Yaşadığımız zor günlerin ardından İzmir depremiyle ilgili artık sosyal medyada ya da televizyonda pek fazla haber görmemeye başladık. Halbuki ilk günler başka hiçbir haber yapılmamışken sadece İzmir depremi haberi vardı.

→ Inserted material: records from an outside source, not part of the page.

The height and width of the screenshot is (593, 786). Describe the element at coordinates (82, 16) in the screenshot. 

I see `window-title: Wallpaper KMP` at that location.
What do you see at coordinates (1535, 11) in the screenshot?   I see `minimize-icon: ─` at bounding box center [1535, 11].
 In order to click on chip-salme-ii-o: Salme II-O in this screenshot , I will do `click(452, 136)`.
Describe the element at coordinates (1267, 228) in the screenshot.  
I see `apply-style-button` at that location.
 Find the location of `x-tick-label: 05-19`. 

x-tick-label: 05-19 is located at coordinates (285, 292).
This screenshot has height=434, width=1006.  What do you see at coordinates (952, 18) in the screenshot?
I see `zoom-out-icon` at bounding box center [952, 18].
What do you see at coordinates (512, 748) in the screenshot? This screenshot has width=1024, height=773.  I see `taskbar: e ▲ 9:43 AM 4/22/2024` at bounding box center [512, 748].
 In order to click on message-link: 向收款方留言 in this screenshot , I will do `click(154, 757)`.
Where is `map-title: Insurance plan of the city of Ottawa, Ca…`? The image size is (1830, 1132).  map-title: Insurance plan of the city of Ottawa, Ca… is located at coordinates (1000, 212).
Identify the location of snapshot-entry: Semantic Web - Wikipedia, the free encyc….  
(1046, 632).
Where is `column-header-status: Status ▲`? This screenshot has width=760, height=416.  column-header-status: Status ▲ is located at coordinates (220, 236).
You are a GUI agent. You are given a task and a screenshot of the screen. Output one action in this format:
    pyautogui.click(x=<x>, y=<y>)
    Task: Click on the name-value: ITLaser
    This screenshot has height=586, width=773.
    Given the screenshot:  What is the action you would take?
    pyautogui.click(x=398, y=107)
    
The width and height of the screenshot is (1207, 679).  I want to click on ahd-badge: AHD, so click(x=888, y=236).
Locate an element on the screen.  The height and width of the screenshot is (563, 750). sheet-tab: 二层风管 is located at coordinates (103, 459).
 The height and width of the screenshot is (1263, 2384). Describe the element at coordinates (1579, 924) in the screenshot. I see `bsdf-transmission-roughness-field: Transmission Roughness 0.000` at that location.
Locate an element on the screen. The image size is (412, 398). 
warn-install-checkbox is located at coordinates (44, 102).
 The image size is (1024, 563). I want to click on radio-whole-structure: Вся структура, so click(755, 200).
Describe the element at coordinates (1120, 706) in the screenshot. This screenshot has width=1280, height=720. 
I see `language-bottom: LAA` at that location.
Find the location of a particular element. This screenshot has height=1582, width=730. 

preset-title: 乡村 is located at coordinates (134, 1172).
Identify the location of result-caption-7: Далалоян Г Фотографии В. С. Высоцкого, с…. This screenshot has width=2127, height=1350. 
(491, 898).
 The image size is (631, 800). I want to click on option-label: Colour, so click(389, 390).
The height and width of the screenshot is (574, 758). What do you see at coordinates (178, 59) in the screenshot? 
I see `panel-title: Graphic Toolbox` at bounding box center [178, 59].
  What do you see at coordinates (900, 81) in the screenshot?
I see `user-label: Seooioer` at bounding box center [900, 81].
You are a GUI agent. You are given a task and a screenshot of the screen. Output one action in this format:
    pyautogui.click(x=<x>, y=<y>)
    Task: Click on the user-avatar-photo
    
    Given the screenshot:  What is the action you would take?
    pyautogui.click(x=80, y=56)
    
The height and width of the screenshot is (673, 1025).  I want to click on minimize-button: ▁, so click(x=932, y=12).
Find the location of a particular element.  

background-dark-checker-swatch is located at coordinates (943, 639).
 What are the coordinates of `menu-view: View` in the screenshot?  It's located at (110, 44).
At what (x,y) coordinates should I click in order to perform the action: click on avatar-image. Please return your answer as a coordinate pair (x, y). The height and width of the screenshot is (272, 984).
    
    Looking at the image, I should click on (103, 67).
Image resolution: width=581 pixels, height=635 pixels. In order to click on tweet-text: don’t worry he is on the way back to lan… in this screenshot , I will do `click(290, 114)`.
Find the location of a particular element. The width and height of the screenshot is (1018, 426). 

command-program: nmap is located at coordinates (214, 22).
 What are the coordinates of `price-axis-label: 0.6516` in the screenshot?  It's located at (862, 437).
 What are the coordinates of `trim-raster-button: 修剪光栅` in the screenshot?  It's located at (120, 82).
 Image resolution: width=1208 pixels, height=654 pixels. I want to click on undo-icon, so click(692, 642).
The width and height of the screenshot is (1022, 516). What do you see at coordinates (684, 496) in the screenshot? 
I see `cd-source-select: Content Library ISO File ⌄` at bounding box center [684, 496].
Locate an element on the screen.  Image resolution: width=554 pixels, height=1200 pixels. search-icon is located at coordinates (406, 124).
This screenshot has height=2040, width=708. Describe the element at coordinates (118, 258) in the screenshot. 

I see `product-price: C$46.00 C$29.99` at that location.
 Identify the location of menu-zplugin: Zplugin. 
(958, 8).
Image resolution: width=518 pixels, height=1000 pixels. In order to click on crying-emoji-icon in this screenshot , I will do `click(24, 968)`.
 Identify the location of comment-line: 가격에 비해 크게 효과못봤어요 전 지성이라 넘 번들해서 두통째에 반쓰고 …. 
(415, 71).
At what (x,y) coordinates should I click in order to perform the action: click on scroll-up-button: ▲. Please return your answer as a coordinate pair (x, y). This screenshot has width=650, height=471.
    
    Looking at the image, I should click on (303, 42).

Bütün gün kesintisiz yayın yapıyordu kanallar. Bizler de nefeslerimizi tutarak izliyorduk. Oradan gelen haberlerde ya ağlıyor ya da sevinçten ağlıyorduk. Ama sadece ağlıyorduk. Hala da içimiz kan ağlıyor bir şey değişmiş değil. Esas sıkıntı bundan sonra başlıyor onlar adına. Çadırlarda yaşayan bir çok kişi şu an sadece yardımlarla ayakta durmaya çalışıyorlar. Havalar da soğumaya başladı bir de soğukla uğraşacaklar. Bu saatten sonra ev tutmak bile isteseler yaşadıkları psikolojiyle o evlere nasıl girecekler. Evin sağlam olduğunu bilsen de yaşamış oldukları travma onlara ağır gelecek. Biz burada depremi hissettiğimizde ne çok sallandık dedik. Deprem görüntüleri ortaya çıktığında ben inanamadım oradaki insanları görünce ben bile çok korktum. Sadece izlerken korktum. O kadar çoluk çocuk tekrardan hayata tutunmaya çalışmaları da çok zor olacak. Okula giden çocuklarımız için bu hafta okula bir hafta ara verilmişti. Şimdi gelecek olan hafta da sınav haftası ve çocuklardan bu psikolojiyle sınavlara girmesi beklenecek. On gün sonra da ara tatil olacak ve karnesini alan evinde bir hafta dinlenecek. Peki orada ki çocuklarımız ne yapacak. Onları avutmaya çalışan ebeveynleri ne yapacak. Ayrıca hayat devam ediyor aynı anda hem anne hem baba çalışanlar da var. Bütün bunları düşündükçe bizlerin üzüntüsü maalesef ki geçmiyor. Şu an haberlerde hasarlı binalar hakkında konuşuluyor. Umarım bu çocuklarla ilgili de güzel haberleri bir an önce duyarız.